His brush blends coarseness with delicacy and his observation mingles with creativity to convey a message. Best known for his abstract oil paintings, Nagdev canvasses are lively and vibrant, full of warm colours and vigorous brush strokes. Nature speaks its intensity through his canvas, while some of his works include representational art, including human figures.An exhibition of his works, ‘Beyond the Journey’ which is being held at Avriti Bhavan in Indira Gandhi Rashtriya Manav Sanghralaya, brings forth the artist’s own world. There are 78 paintings on display to commemorate his 78th birth anniversary. Nagdev was born in Ujjain on October 25, 1939 and passed away on May 29, this year.
His spirit of inquiry and curiosity about the things he painted, is evident in ‘The Doctor’ and ‘Magic of Music’ that he had portrayed at the age of 13 and 15, respectively.

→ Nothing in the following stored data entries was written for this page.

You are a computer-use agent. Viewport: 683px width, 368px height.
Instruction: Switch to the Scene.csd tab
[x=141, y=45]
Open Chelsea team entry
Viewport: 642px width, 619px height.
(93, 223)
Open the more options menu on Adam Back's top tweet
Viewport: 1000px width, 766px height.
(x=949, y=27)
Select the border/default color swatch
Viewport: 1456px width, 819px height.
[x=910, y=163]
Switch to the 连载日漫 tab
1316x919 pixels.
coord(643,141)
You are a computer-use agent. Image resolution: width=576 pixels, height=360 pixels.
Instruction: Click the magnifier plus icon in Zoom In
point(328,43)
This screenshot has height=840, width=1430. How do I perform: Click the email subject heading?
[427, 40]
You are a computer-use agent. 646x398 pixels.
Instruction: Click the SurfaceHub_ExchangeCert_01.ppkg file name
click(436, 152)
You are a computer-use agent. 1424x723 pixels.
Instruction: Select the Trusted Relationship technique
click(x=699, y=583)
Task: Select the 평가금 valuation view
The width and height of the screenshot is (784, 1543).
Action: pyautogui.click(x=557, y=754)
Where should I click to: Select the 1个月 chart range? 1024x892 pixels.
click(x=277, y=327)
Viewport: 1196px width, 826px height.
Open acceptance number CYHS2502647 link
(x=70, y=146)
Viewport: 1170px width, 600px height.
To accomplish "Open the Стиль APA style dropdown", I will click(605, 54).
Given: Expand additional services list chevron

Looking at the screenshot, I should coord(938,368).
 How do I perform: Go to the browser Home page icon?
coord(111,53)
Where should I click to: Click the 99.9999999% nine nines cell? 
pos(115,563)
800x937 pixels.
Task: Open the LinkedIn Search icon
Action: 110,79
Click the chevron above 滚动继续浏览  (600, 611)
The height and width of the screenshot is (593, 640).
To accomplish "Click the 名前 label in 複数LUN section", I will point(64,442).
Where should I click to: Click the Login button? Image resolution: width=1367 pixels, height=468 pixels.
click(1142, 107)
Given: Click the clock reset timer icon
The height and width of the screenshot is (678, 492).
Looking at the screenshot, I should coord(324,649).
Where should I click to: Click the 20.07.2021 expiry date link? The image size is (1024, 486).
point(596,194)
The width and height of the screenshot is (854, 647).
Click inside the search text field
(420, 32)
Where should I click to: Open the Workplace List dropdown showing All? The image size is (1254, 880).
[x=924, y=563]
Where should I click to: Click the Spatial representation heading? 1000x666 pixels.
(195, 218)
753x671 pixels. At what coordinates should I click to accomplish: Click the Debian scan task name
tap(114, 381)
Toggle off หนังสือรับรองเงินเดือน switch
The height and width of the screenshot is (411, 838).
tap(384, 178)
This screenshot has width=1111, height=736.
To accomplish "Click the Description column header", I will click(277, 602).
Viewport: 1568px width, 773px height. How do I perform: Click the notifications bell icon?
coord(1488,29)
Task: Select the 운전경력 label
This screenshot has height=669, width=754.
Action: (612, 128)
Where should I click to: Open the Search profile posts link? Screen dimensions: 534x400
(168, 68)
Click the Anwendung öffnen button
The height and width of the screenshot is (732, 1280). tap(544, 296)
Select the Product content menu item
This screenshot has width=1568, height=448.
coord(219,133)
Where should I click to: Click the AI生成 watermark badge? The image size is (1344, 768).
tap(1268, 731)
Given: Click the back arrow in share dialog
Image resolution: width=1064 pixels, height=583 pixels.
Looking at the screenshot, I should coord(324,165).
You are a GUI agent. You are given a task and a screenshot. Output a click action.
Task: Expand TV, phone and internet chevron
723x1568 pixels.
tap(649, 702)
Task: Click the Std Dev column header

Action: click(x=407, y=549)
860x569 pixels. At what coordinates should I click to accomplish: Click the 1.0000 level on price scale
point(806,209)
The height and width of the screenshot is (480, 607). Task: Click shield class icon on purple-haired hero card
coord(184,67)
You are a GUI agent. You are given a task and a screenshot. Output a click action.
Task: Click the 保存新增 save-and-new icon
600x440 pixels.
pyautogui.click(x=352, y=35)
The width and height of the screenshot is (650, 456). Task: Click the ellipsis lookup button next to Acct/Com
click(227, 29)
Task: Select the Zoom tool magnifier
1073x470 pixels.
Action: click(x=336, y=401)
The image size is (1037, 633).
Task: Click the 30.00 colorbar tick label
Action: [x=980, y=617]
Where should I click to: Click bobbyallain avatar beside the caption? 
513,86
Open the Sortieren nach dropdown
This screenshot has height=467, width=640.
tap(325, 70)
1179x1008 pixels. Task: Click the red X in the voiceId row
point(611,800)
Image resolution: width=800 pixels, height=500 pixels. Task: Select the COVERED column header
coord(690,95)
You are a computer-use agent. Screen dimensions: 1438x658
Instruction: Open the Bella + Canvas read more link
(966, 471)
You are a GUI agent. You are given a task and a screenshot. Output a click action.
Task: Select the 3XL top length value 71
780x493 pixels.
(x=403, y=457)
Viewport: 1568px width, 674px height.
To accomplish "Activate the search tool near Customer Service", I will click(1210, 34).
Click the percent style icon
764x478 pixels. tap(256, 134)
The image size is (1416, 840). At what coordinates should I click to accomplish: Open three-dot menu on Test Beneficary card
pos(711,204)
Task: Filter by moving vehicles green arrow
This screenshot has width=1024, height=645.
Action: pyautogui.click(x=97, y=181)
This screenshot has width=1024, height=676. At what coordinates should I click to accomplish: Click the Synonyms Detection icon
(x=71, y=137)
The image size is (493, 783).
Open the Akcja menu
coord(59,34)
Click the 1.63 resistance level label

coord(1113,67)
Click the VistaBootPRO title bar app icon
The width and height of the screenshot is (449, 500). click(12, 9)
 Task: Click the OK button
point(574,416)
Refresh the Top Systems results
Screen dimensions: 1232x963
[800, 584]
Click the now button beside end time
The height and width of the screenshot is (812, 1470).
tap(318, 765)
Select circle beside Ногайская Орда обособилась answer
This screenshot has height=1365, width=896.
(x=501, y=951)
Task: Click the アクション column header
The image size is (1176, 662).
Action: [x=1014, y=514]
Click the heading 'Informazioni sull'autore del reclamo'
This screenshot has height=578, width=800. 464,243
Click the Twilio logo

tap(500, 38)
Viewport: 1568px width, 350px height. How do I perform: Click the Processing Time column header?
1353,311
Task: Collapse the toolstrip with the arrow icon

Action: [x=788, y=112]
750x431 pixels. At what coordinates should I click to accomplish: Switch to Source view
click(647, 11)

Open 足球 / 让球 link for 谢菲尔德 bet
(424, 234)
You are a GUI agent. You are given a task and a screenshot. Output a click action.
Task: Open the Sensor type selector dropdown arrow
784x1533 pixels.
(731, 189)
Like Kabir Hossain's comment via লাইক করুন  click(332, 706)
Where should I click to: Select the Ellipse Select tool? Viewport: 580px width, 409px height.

One of his oil works includes a portrait of his daughter Smita Nagdev playing sitar near a fire place during her visit to Paris. This painting is based on a photograph. He also made portrait of his father and all these works tell a tale of life.
Four oil works on canvas, ‘Kumarasambhava’, ‘Chirst on Straw,’ ‘Destruction of Hope’ and ‘Blind Drummer’, are also on display.
There are eight sketch-pen works in which Nagdev drew Vishwanath temple of Khajuraho, Marburg and open air music and Dusseldore and two oil works on Bhimbetka, ‘Rock Shelter’ and ‘Caveman’.
A wash style work of 1957 in which he painted a beggar begging with his son. Three Gouache works, ‘Old Bhopal’, ‘Kashmiri Flood’ and ‘Bread Seller’, verge on succinct details painted with brevity. You feel as if you were watching Nagdev trying to understand the human mind and human expression.
‘Islam Nagar’ and ‘Gauhar Mahal’ painted in water and oil, respectively, offer an authentic tang of the city. There are some untitled abstract and figurative works in which he used pencil, water colour, oil and acrylic with multiplicity of touches.
Many works of the noted artist, a recipient of Shikhar and Kala Samman, were exhibited in France, Germany, Czechoslovakia, Japan and Nepal.
Dwelling upon his works, an art lover Praveen Sharma told Free Press, “If I had to choose a Master to depict Bhopal, I would have chosen Nagdev. Only he could capture the turmoil, the crowd, the beautiful sights of the city and that splendid Upper Lake surrounded by tree-capped hillocks.”